こんにちは、お魚の豆知識や雑学をお届けする「ととナビ」です。
今回は日本で最も食べられているお魚、「鮭」についてお話しします。
鮭の名前の由来は諸説あり、身が裂けやすいことからそう呼ばれたという説や、アイヌ語の「シャケンペ」から伝わった説などが知られています。
今回は「鮭とサーモンの違い」、「鮭の一生」、「母川回帰の不思議」、「幻の魚:鮭児ってなんだ!?」という内容を解説していきます!
鮭とサーモンの違い
鮭やサーモン、どちらも同じ魚を示す言葉ではありますが、その違いはなんでしょうか?
実は、鮭は加熱食用の天然モノ、サーモンは生食が可能な養殖モノのことを言います。
なぜ名前によって食べ方が分けられているのかというと、「アニサキス」という寄生虫が関連します。
アニサキスは鮭が自然界で補食するエサに紛れ込んでいるため、天然の鮭にはアニサキスが感染している可能性が高いのです。
一方でサーモンは、主に漁業関連者から与えられるペレットを主食としています。

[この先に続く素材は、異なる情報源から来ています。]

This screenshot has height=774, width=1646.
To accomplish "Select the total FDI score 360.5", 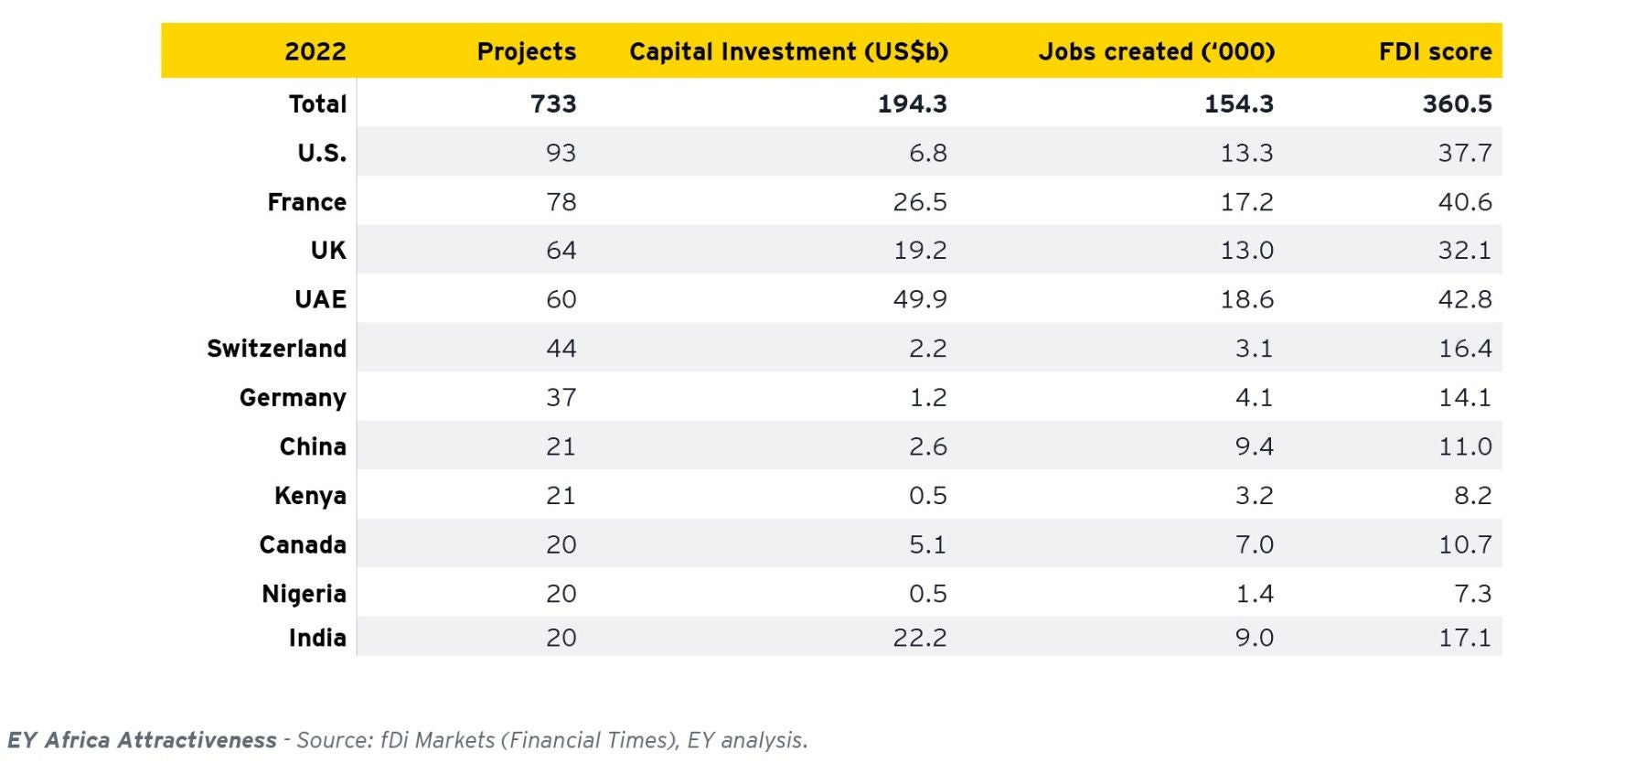I will pyautogui.click(x=1457, y=103).
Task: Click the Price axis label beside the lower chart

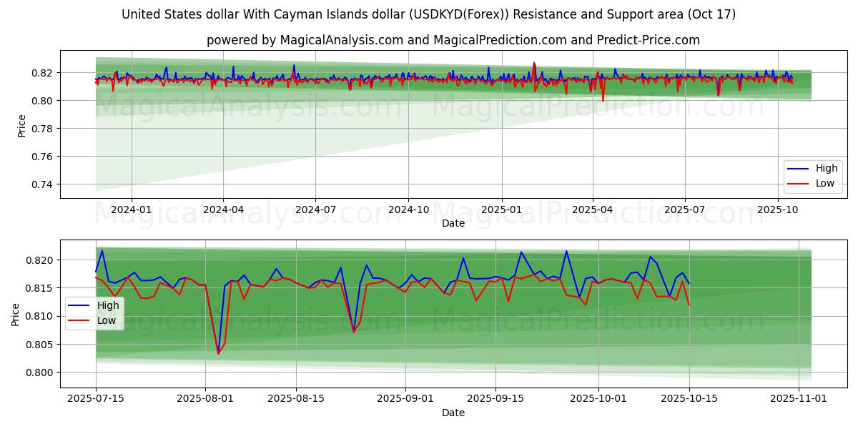Action: coord(16,314)
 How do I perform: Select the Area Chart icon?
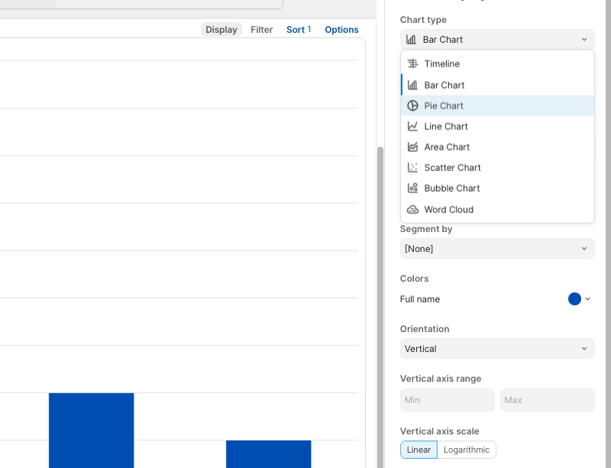point(412,147)
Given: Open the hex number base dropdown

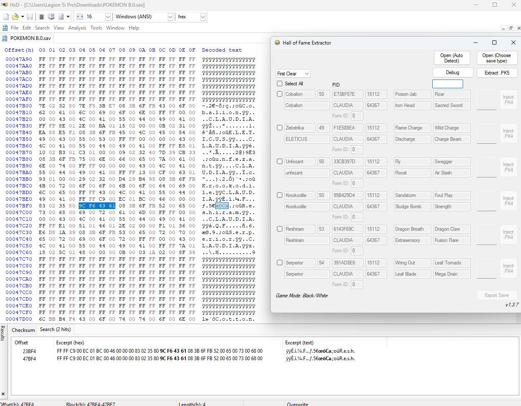Looking at the screenshot, I should click(203, 17).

ここにはアニサキスが含まれていないため、感染することはありません。
生きているアニサキスは食中毒の原因となりますが、アニサキスは熱を加えると死滅するため天然の鮭は加熱調理が必要なのです!!
鮭の一生
鮭は川の中で生まれます。生まれた時はお腹にヨークサックと呼ばれる卵黄成分が付着しており、この養分を少しずつ消費して大きくなっていきます。そして徐々に成長していくと水中の生物を捕食できるようになります。
そして旅立つ時がきたら、体表が銀色に変化し、大海原に巣立っていきます。
海にいる鮭はオホーツク海、北太平洋、ベーリング海、アラスカ湾などを回遊し、比較的水温の低い海で1-10年弱過ごしていきます。どうしてそんな寒い場所をわざわざ選ぶのかというと、低水温に身を晒して自身のエネルギー消費を抑えるためだと言われています。
そして繁殖の準備ができると生まれ故郷である川(母川)へ最後の旅へ出ます。これを「母川回帰」と言います。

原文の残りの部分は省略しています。